WHAT YOU NEED TO DO:
Look through the entries. Copy each line that has the word "Open".

RECORDS FOR THE TASK:
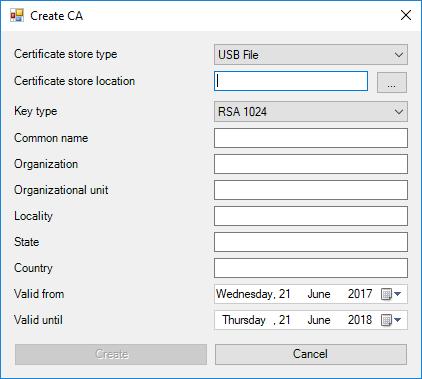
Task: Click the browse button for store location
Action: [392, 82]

---

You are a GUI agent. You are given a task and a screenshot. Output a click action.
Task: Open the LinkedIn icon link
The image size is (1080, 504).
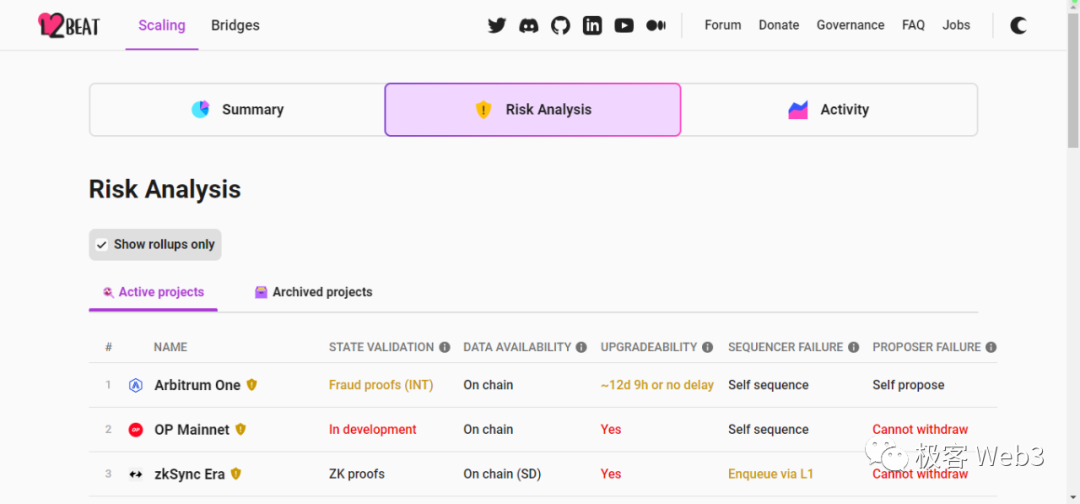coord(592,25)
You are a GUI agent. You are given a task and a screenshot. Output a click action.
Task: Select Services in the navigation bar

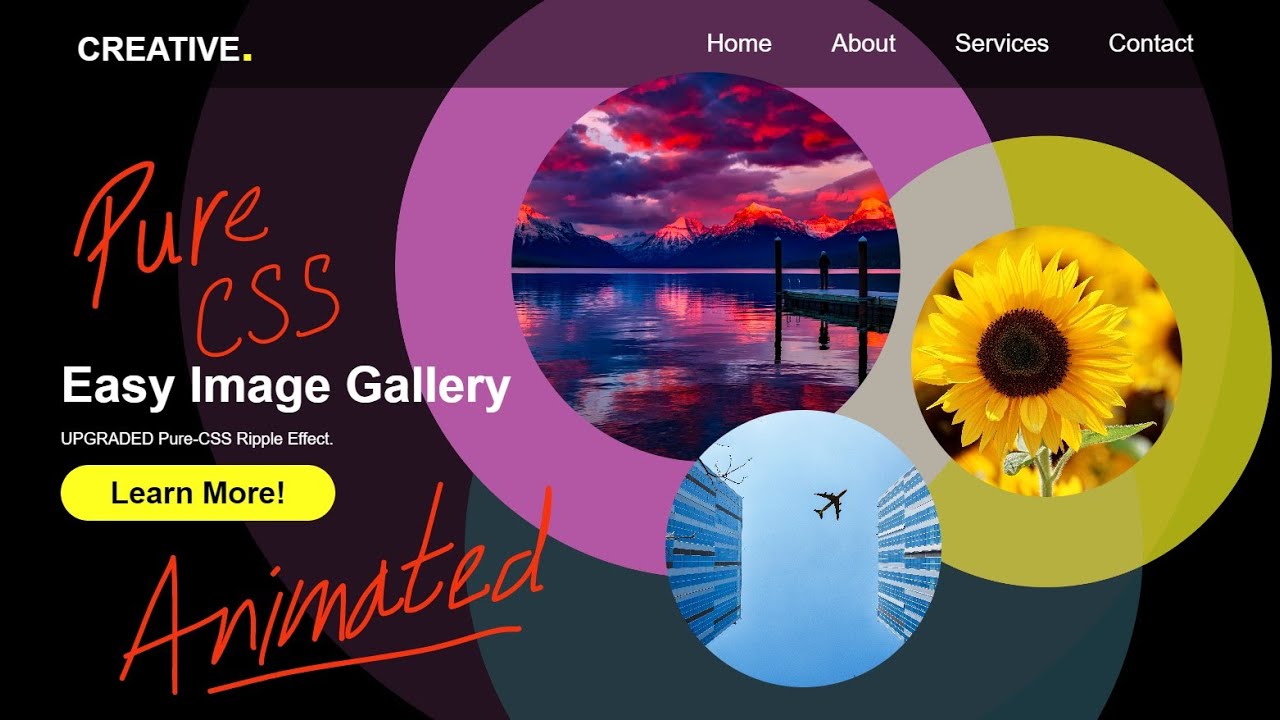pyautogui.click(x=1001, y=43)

...

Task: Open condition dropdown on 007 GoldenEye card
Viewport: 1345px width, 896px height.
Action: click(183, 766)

RESULT BELOW:
Task: Open the LinkedIn icon link
Task: Open condition dropdown on 007 GoldenEye card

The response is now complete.